President Obama recently declared that “the solution to low test scores is not lowering standards—it’s tougher, clearer standards.” He also called for a “21st century” education for all students. Here’s the problem: When many policymakers, parents, and educators hear the call for “tougher standards,” they assume this means requiring students to know more academic content. Most do not understand that merely teaching and testing more subject knowledge will not prepare students for careers and college in this new century. We don’t just need tougher standards. We need different learning standards and new kinds of tests to ensure our students’ success today.

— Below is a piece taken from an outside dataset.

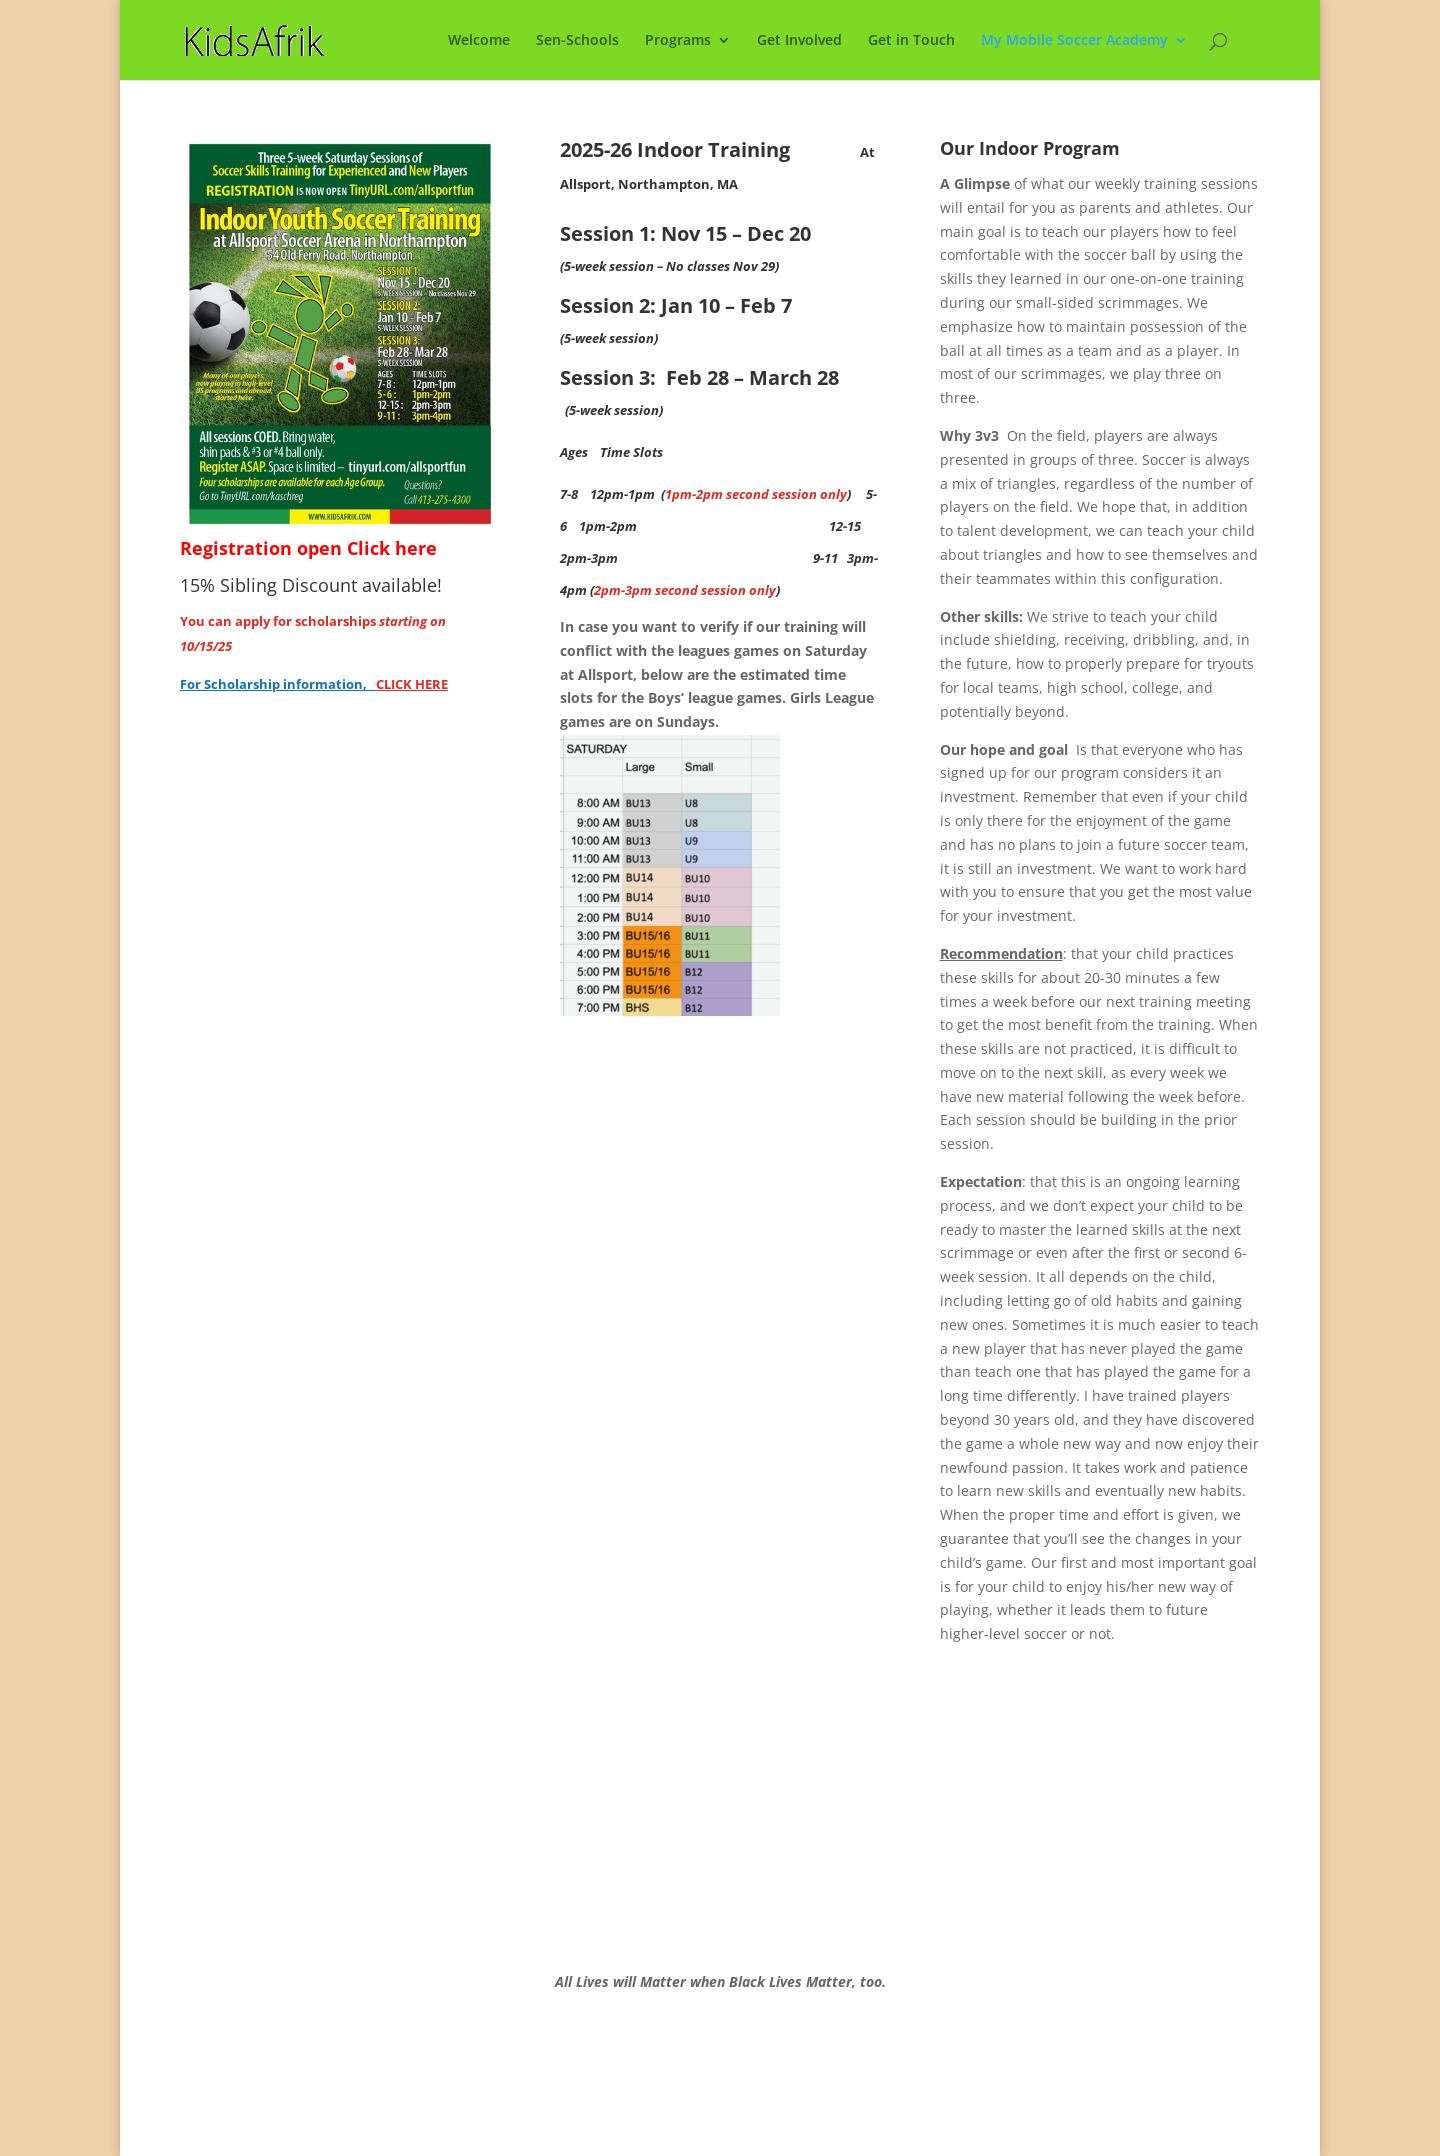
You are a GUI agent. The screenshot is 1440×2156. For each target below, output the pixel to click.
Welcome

I have reviewed studies on the skills employers consider most important, and interviewed scores of senior executives who work in the high-tech industry, retail, service, manufacturing, and the military. I discovered near-universal agreement on the core competencies that employers need most in today’s workplace: the ability to think critically, the capacity to collaborate with others, and effective oral and written communication skills. I also heard frequent complaints from employers about the extent to which these skills are weak, or altogether absent, among new hires—young people just out of high school as well as college graduates. Why do we have such poor results after seven years of dramatically increased accountability requirements for all public schools?

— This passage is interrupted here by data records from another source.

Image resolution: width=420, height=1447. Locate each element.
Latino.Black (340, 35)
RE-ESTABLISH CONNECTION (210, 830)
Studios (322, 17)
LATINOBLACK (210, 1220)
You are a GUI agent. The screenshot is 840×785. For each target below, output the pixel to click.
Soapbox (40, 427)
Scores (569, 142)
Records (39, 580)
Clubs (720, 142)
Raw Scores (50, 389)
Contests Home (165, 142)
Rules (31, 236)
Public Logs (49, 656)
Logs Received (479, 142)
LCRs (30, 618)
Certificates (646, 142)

What I observe in classrooms all over the country is that, increasingly, there is only one curriculum in our schools: Test Prep. I believe in accountability, but the tests widely used by states to comply with the federal No Child Left Behind Act rely primarily on multiple-choice questions that assess students’ ability to recall facts—and little else. And what’s tested is what’s taught. As a consequence, much less class time is spent on research projects, text-based discussions, and other activities that teach effective communication and critical thinking. Many students graduate from high school today having never written a paper longer than five paragraphs—the writing format taught to pass state tests—and not knowing how to ask good questions, weigh evidence, reason, analyze, hypothesize, or work with others. Businesses spend nearly $3 billion a year teaching their employees how to write, while nearly half of the students who pass the MCAS test in Massachusetts—the state that the president held up as a model of success—still need remediation when they go on to college because they lack these skills.

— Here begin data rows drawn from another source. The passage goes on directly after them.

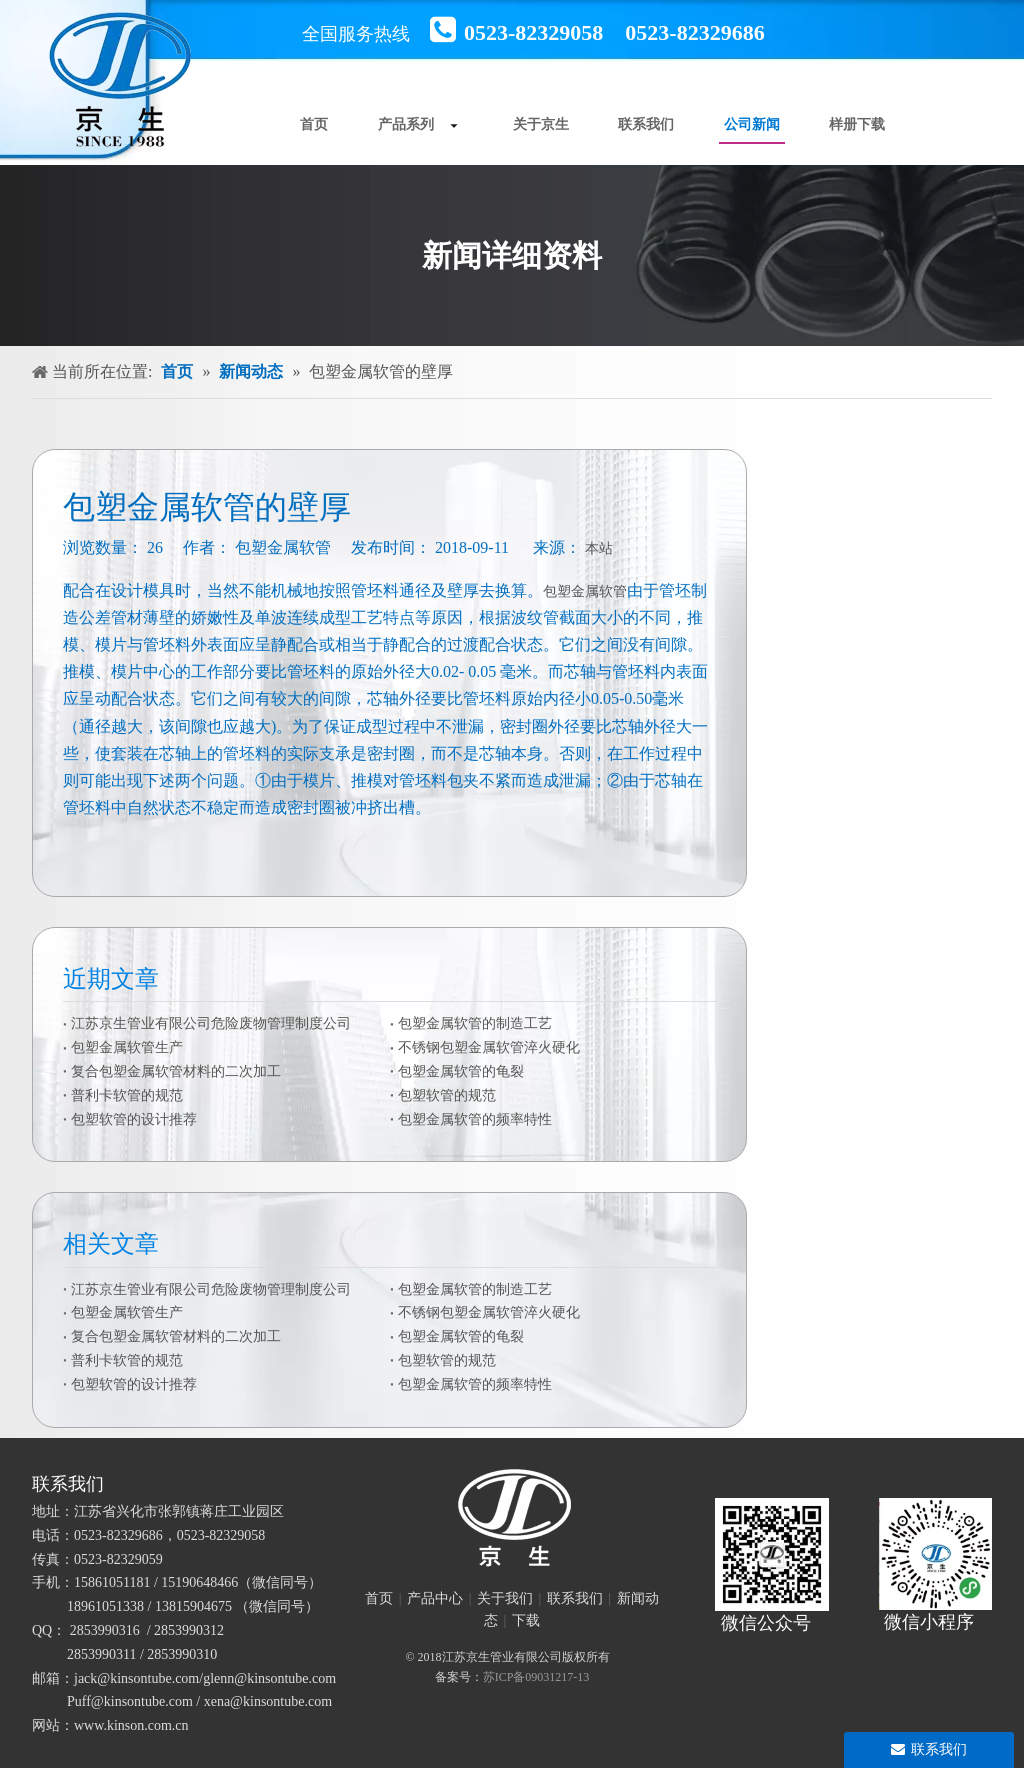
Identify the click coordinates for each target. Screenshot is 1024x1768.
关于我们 (505, 1598)
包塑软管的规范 (447, 1095)
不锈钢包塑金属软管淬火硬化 (489, 1047)
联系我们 (575, 1598)
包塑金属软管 (585, 591)
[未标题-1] (512, 1518)
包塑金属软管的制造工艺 (475, 1023)
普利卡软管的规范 (127, 1095)
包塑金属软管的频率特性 (475, 1119)
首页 (379, 1598)
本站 (599, 548)
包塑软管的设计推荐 (134, 1119)
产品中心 (435, 1598)
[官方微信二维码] (771, 1554)
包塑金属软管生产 (127, 1047)
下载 (526, 1620)
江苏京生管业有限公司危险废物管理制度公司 (211, 1023)
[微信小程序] (935, 1554)
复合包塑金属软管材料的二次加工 (176, 1071)
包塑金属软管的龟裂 (461, 1071)
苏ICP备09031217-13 (536, 1677)
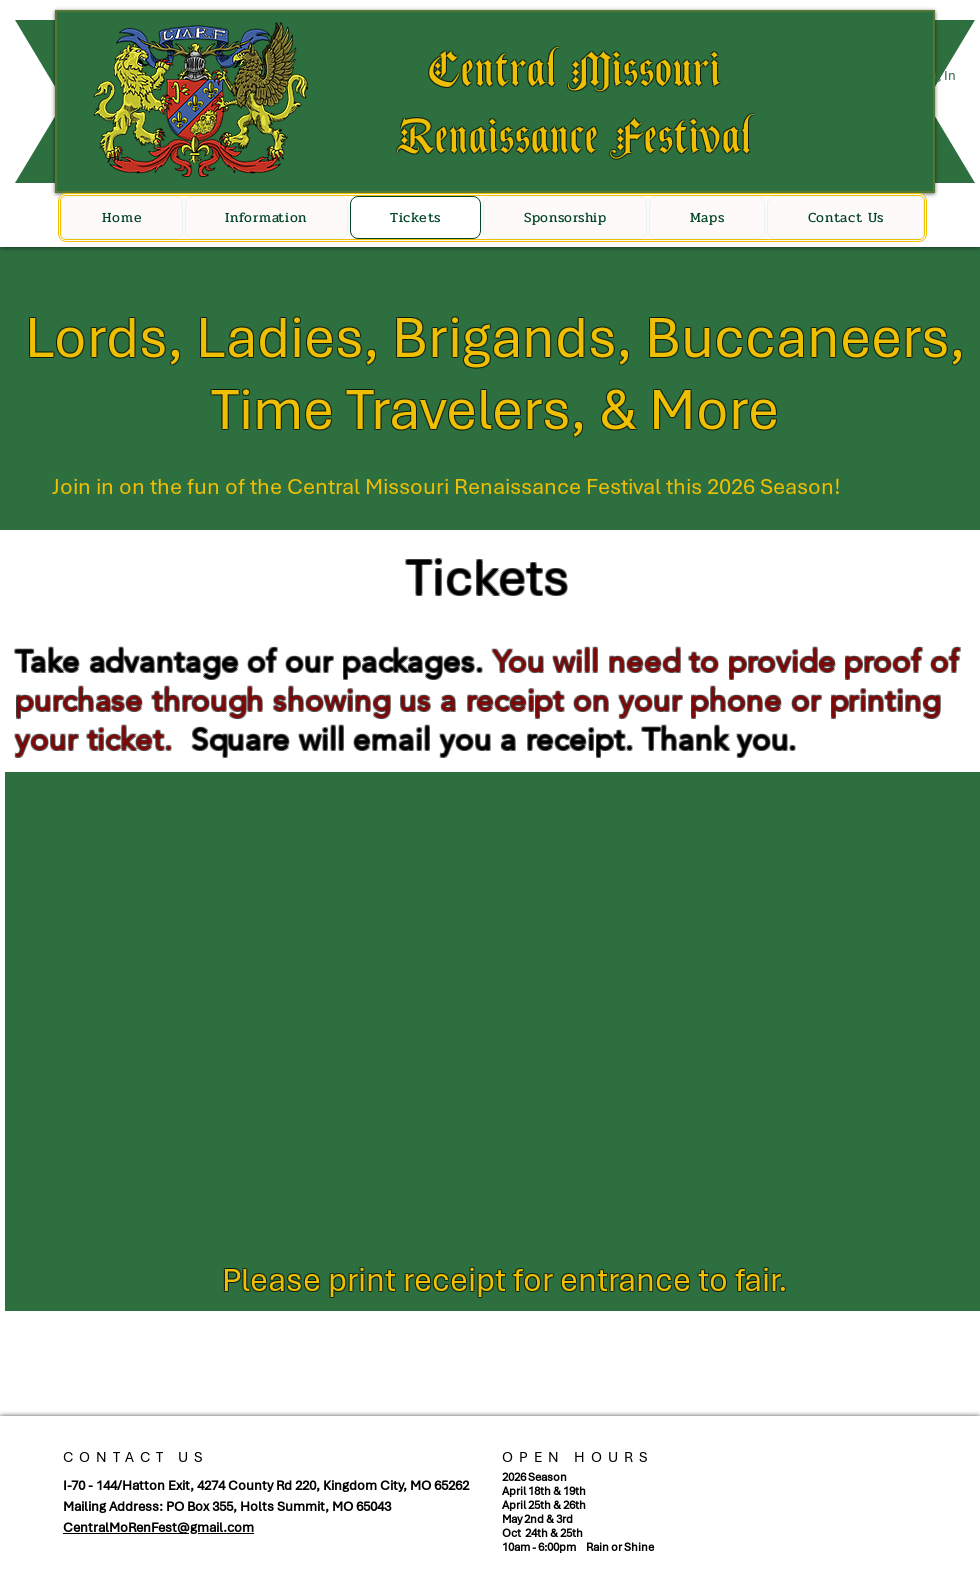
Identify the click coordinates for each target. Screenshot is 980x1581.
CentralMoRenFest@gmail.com (158, 1527)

Ensuring students’ mastery of core academic knowledge is an essential purpose of education. But if this knowledge is all that’s tested, increasingly school will become a high-stakes game of Trivial Pursuit, and we will fall farther behind in the race to develop an innovation economy—one based on the continuous creation of new ideas, products, and services.
In the 21st century, core competencies are as important as core knowledge. Information is changing constantly and doubling at an astounding rate. The best-run companies require every employee to be able to work with others to analyze the most current information and apply it to new problems. What is different about work in the 21st century is the demand that all employees be able to think critically, collaborate, and communicate effectively. Young people who want to get and keep a good job in the new global knowledge economy must master core competencies that only a few students have had in the past. And the country that has the greatest number of workers with these skills will create an economy that produces more innovations and so gain an enormous competitive advantage.
The choice is not between teaching and testing core knowledge vs. core competencies. Critical-thinking and communications skills are best learned through in-depth study of challenging academic content. There are a growing number of tests—assessments widely used in other countries—in which students have to show that they can apply their subject-content knowledge to new questions and problems. We urgently need to begin research and development for a next-generation accountability system that assesses the skills that matter most in the 21st century. Our children’s future—and the future of our country—are at stake.